To do -
1 – From the text on IR35 status assessments, list every criticism it makes of HMRC's Check Employment Status for Tax (CEST) tool.
2 – According to the text on IR35 status assessments, why may enlisting IR35 legal expertise not meet the needs of firms engaging large numbers of contractors?
3 – In the text on IR35 status assessments, how long does HMRC take to train its status inspectors?

Document extract -
== Segment start ==
Securing accurate status assessments
It is vital that compliance protocols are established now, well ahead of April 2021, and many companies will seek help from their accountants and advisers to help ensure a cohesive transition. Key to this is sourcing trustworthy compliance advice and accurate status assessments. HMRC encourages the use of its Check Employment Status for Tax (CEST) tool but this has been widely discredited because it does not align with the employment status case law and is considered to deliver biased results.
The tool often delivers an ‘inside IR35’ result when the facts of the engagement do not support this. HMRC has also been known to challenge CEST assessments which have resulted in substantial tax bills for public sector bodies.
One safe option is to enlist IR35 legal expertise. However, organisations specialising in IR35 compliance are thin on the ground, and few will have the resources available to conduct contract reviews at the rate required of them by firms engaging large numbers of contractors.
It is unlikely that we will see more experts emerging anytime soon, given the specialist nature of IR35. Indeed, HMRC takes three to five years to train its status inspectors. Fortunately, alternative solutions are available online which will provide accurate assessments and tailored compliance advice.
== Segment end ==
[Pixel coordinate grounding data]
== Segment start ==
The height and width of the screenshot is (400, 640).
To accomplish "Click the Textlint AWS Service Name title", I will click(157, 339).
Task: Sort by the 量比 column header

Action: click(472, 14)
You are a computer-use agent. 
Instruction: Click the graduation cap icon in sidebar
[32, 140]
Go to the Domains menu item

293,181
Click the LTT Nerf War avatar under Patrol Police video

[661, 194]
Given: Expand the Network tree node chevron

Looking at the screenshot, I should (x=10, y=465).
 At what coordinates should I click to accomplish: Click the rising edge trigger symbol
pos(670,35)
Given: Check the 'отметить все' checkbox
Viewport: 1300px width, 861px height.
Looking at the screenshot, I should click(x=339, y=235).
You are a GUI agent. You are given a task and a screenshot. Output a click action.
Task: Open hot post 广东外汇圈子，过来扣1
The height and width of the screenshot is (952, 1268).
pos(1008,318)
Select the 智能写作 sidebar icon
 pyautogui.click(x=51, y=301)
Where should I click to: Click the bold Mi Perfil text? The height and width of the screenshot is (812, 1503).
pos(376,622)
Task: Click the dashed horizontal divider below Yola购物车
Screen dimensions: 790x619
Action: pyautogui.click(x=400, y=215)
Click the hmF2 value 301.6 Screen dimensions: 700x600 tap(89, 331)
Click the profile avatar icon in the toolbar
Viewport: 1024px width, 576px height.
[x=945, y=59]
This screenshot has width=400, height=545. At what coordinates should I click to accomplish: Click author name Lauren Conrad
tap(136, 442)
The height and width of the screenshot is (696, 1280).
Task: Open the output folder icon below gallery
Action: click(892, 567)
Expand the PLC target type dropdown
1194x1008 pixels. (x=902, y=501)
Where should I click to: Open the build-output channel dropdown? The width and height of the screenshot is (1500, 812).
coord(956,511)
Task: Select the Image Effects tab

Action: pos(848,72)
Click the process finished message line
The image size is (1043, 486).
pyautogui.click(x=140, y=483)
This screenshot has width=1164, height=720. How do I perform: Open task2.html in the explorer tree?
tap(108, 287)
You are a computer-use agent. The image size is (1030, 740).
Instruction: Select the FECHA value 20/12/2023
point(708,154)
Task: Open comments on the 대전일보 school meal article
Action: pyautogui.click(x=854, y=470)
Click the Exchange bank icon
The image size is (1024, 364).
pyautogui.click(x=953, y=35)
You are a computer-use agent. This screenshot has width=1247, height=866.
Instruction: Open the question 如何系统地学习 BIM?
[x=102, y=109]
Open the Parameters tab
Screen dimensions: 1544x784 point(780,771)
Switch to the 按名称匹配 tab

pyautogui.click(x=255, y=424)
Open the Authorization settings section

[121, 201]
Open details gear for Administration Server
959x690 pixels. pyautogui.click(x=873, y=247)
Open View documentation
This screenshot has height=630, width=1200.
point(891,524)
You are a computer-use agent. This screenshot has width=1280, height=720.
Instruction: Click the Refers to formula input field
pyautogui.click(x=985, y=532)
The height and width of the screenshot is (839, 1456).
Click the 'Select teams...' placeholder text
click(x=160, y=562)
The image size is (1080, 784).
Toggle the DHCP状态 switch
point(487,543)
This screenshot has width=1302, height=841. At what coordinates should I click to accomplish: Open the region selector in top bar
== Segment end ==
Responses to the tasks -
1 –
- It does not align with the employment status case law.
- It is considered to deliver biased results.
- It often delivers an "inside IR35" result when the facts of the engagement do not support this.
- HMRC has been known to challenge CEST assessments, which has resulted in substantial tax bills for public sector bodies.

2 – Organizations specializing in IR35 compliance are thin on the ground. Few of them have the resources to conduct contract reviews at the rate such firms require.

3 – Three to five years.